In [56]:
import pandas as pd
import numpy as np
import matplotlib.pyplot as plt
%matplotlib inline

#import chart_studio.plotly as py
import plotly.graph_objs as go 
from plotly import plot

from plotly.offline import download_plotlyjs, init_notebook_mode, plot, iplot
init_notebook_mode(connected=True)

In [57]:
stock = pd.read_csv('https://raw.githubusercontent.com/grassnhi/AI_ML_DL/main/STOCK_Prediction/Datasets/Train/VNI.csv', parse_dates=['Date'])
stock["Price"] = pd.to_numeric(stock["Price"].apply(lambda x: x.replace(",", "")))
stock = stock.iloc[::-1]
stock.head()

Unnamed: 0,Date,Price,Open,High,Low,Vol.,Change %
129,2021-07-01,1417.08,1412.15,1417.27,1402.18,753.56K,0.61%
128,2021-07-02,1420.27,1422.89,1424.28,1415.82,706.83K,0.23%
127,2021-07-05,1411.13,1420.27,1421.52,1394.12,774.45K,-0.64%
126,2021-07-06,1354.79,1411.13,1418.99,1354.79,773.51K,-3.99%
125,2021-07-07,1388.55,1354.79,1388.55,1334.58,733.80K,2.49%


In [58]:
stock['Date'] = pd.to_datetime(stock['Date'])
print(f'Dataframe start at {stock.Date.min()} and end at {stock.Date.max()}')
print(f'Total day: {(stock.Date.max() - stock.Date.min()).days} days')
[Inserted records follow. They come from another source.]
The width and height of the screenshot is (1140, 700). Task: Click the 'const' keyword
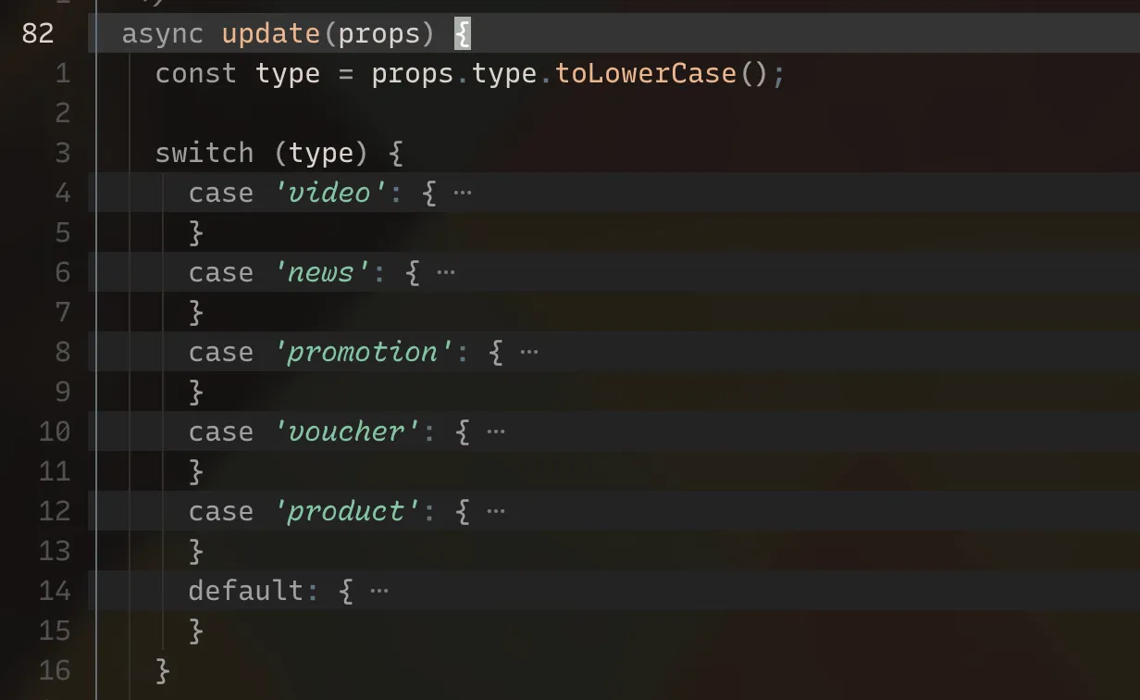tap(196, 74)
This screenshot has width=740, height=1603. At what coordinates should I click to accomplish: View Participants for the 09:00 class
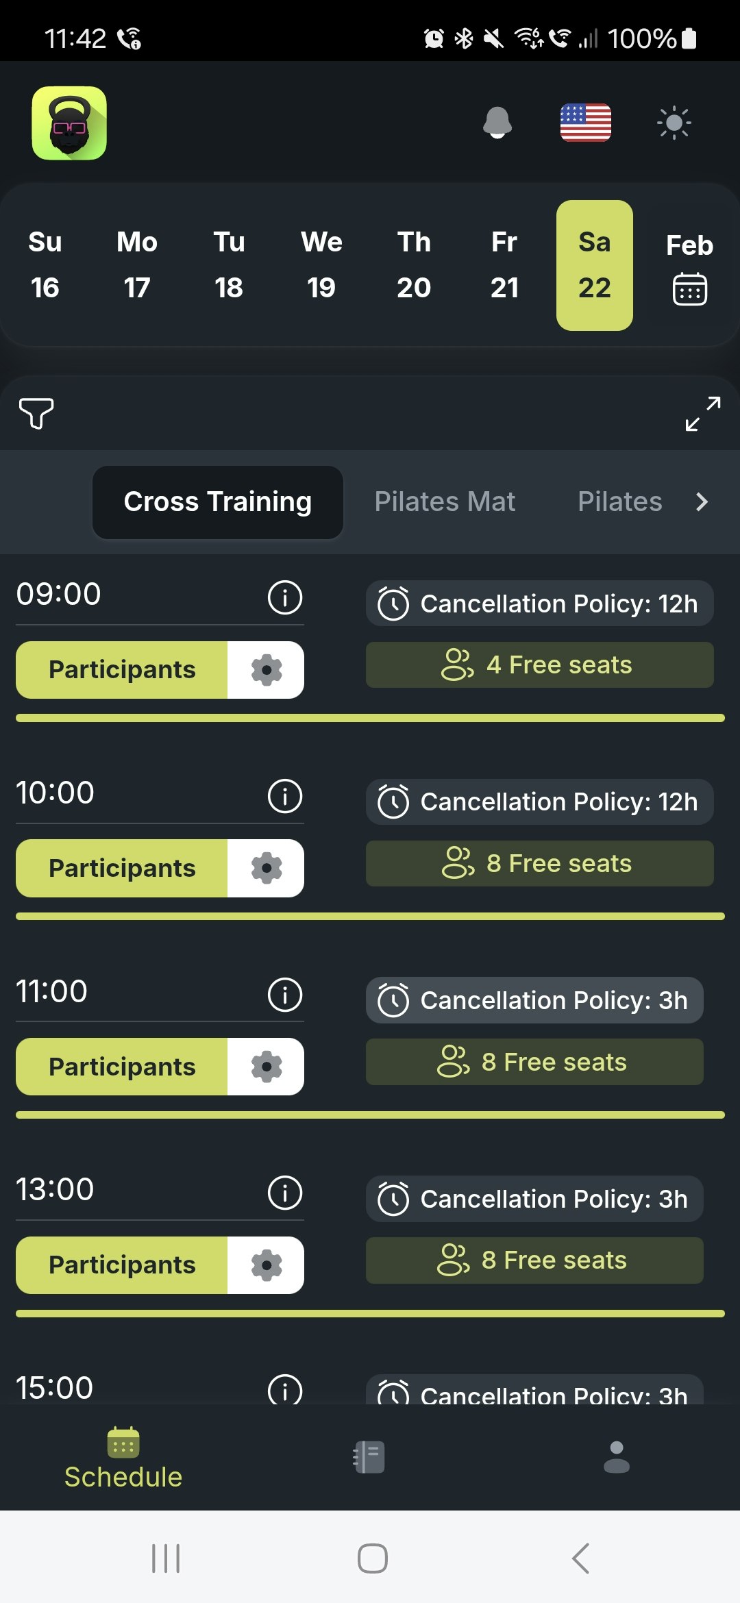[121, 669]
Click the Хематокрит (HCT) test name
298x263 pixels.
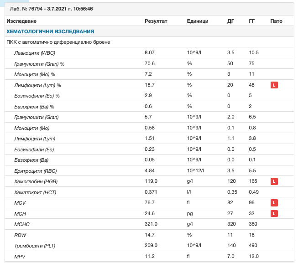click(35, 192)
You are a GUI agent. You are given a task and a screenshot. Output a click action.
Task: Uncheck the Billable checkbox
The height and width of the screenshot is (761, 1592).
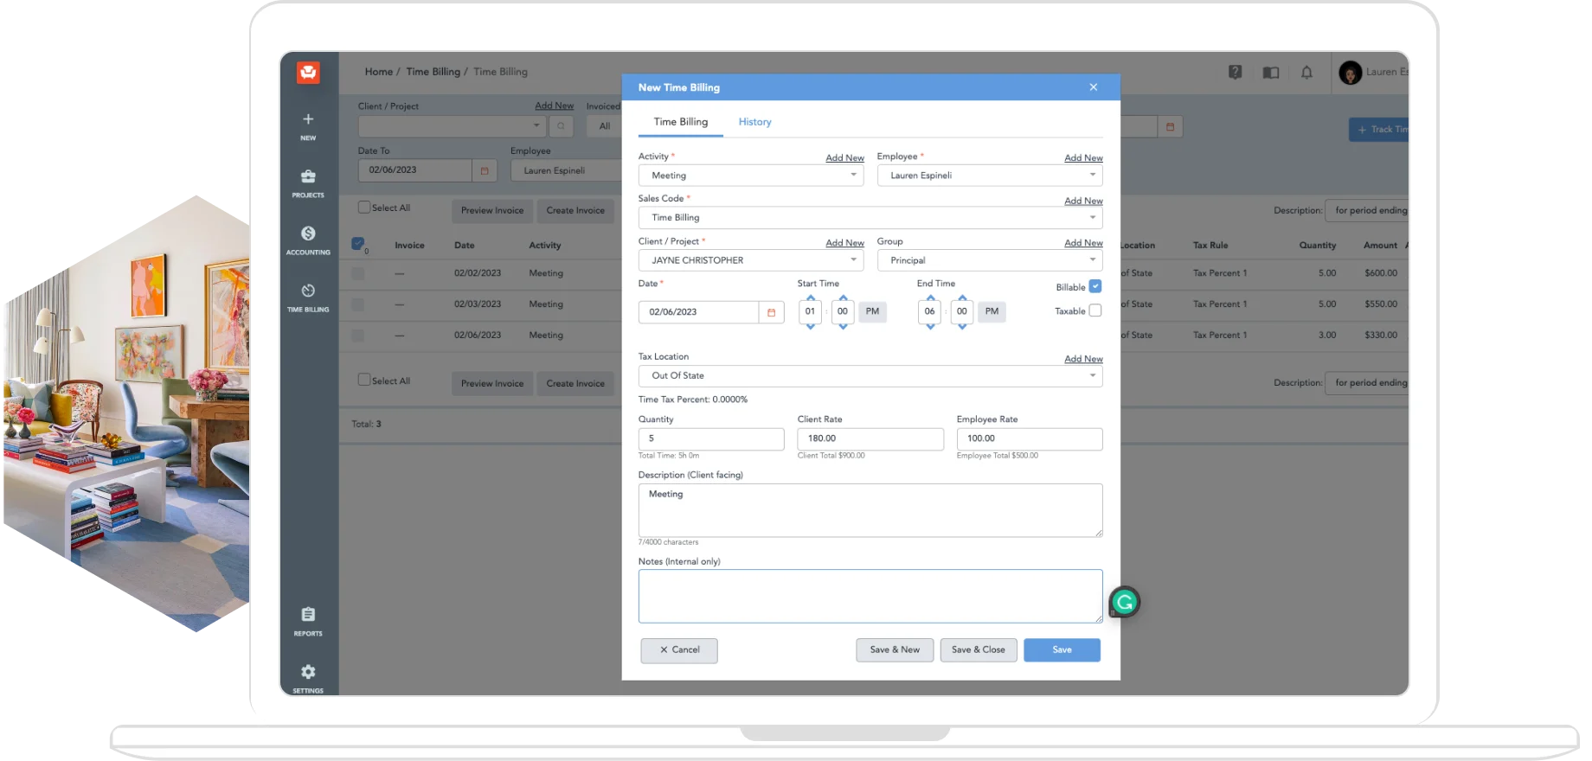click(x=1095, y=286)
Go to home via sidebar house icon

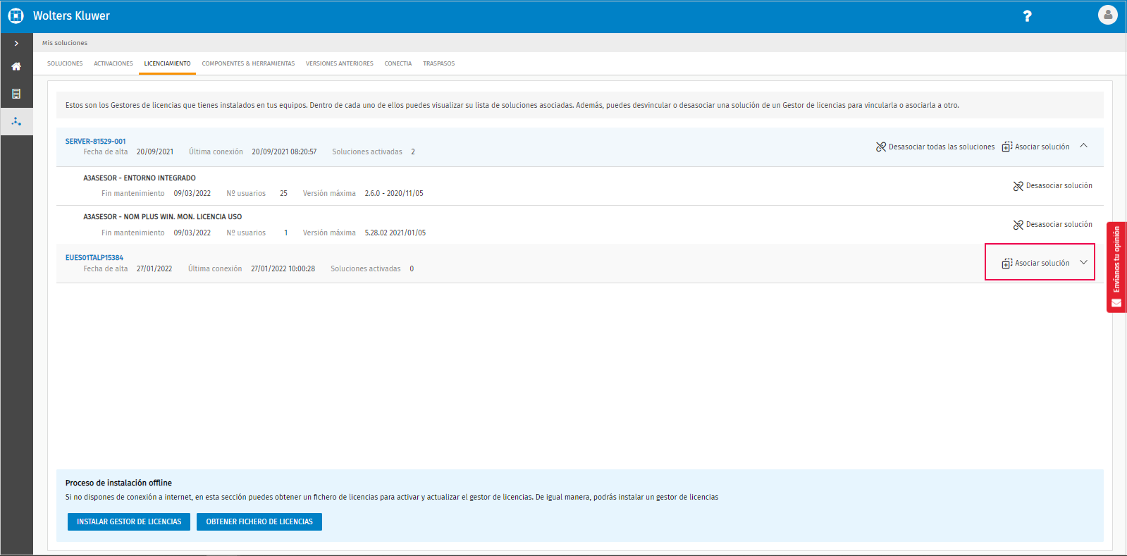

Dataframe start at 2021-07-01 00:00:00 and end at 2021-12-31 00:00:00
Total day: 183 days


In [59]:
#Setting layout
layout = go.Layout(
    title='Stock Price',
    xaxis= dict(
        title ='Date',
        titlefont = dict(
            family='Courier New, monospace',
            size = 18,
            color='#7f7f7f'
            )
        ),
    yaxis=dict(
        title ='Price',
        titlefont = dict(
            family='Courier New, monospace',
            size = 18,
            color='#7f7f7f'
        )
    )
)
stock_data = [{'x':stock['Date'], 'y': stock['Price']}]
plot = go.Figure(data = stock_data, layout = layout)

In [60]:
iplot(plot)

In [61]:
from sklearn.model_selection import train_test_split

from sklearn.preprocessing import MinMaxScaler
from sklearn.preprocessing import StandardScaler

from sklearn.metrics import mean_absolute_error as mae 
from sklearn.metrics import r2_score

In [62]:
X = np.array(stock.index).reshape(-1,1)
Y = stock['Price']
X_train, X_test, Y_train, Y_test = train_test_split(X, Y, test_size = 0.1, random_state=101)

In [63]:
#Feature scaling
scaler = StandardScaler().fit(X_train)

In [64]:
from sklearn.linear_model import LinearRegression
lm = LinearRegression()
lm.fit(X_train, Y_train)

In [65]:
#Plot actual and predict values
trace0 = go.Scatter(
    x = X_train.T[0],
    y = Y_train,
    mode = 'markers',
    name = 'Actual'
)
trace1 = go.Scatter(
    x = X_train.T[0],
    y = lm.predict(X_train).T,
    mode = 'lines',
    name = 'Predicted'
)
stock_data = [trace0, trace1]
layout.xaxis.title.text = 'Day'
plot2 = go.Figure(data=stock_data, layout=layout)

iplot(plot2)

In [67]:
scores = f'''
{'Metric'.ljust(10)}{'Train'.center(20)}{'Test'.center(20)}
{'r2_score'.ljust(10)}{r2_score(Y_train, lm.predict(X_train))}\t{r2_score(Y_test, lm.predict(X_test))}
{'MAE'.ljust(10)}{mae(Y_train, lm.predict(X_train))}\t{mae(Y_test, lm.predict(X_test))}
'''
print(scores)


Metric           Train                Test        
r2_score  0.7613889010168328	0.4806849552848266
MAE       25.356926576980666	40.78263911389791